Accordingly, I approve of and endorse employers instituting their own pension and other benefit plans for their employees in the absence of union negotiations. It is my view that in such instance the employer should not be penalized by a determination that an employee reaching the mandatory retirement age under such plan would be considered as quitting his work with just cause or being discharged without just cause.
It must be remembered that when a claim for benefit rights of an employee is approved by the Bureau of Employment Services, the compensation fund as paid in by the employer is charged according to the award. The continuing future status of this fund is indeed very much in the mind of an employer who voluntarily establishes a pension plan for his employees. Certainly, it cannot be assumed that the employer was anticipating both the contributions into the pension fund and having his Unemployment Compensation Fund account depleted by those retiring at the established mandatory age.

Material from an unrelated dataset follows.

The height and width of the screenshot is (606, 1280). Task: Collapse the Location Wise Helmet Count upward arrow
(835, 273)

The record in this case makes it quite clear that claimant as well as all other employees of Gibson Greeting Cards were given notice of the contents of the company's retirement plan through publication and distribution of the pension plan handbook for employees. This pension plan became effective on January 1, 1970. Prior to the effective date of the pension plan, Gibson had a company financed profit-sharing plan. The funds from such profit-sharing plan were used to finance a portion of the pension plan when it became effective.
Employees had the option when the profit-sharing plan was discontinued, and the pension plan created, of resigning their positions and withdrawing their funds, or allowing their funds to be placed into the pension fund. This option continued to remain available thereafter. Any employee, including claimant, could have withdrawn the funds attributable to the former profit-sharing plan in a lump sum.

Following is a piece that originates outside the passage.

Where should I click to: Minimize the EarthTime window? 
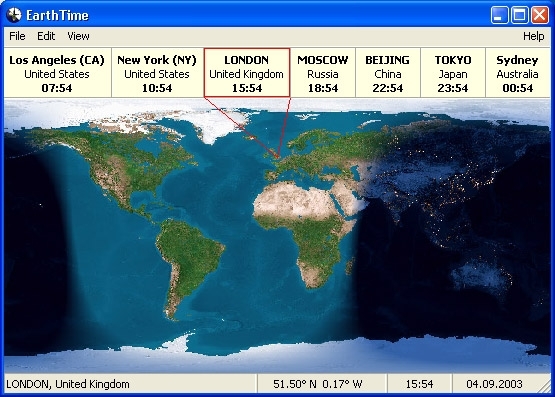click(499, 15)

In 1970, claimant chose to have his profit-sharing funds put in the company pension plan and abided by that decision up to his mandatory retirement age. The record also shows that leaving the money in the retirement system greatly increased his initial sum therein. Thus, the claimant had elected to take a monthly pension pursuant to the company plan.
Therefore, based upon the above-expressed position, I would hold that a person who accepts a retirement plan which provides for mandatory retirement at a designated age is disqualified from receiving unemployment compensation benefits.
Additionally, it is my view that interpreting R.C. 4141.29 (D) (2) (a) in the manner of the majority herein would be contrary to Section 26 of Article II, Ohio Constitution, which requires that "[A]ll laws, of a general nature, shall have a uniform operation throughout the state***." The interpretation of this statute as rendered here would allow benefits to an employee retired pursuant to a non-union pension plan, while disqualifying an employee retired pursuant to a union pension plan.
A person who has reached a mandatory retirement age under a pension plan and who is receiving funds thereunder is not permanently excluded from any further participation in the Unemployment Compensation Fund if he is desirous of further employment. If the retired employee wishes to reenter the labor market and works at least 26 weeks in covered employment, pursuant to R.C. 4141.31 (A) (3), he may become eligible for unemployment benefits to be received in addition to pension benefits.
I would resolve the conflict among the appellate districts in accordance with the decision in May Co. v. Bd. of Review, supra.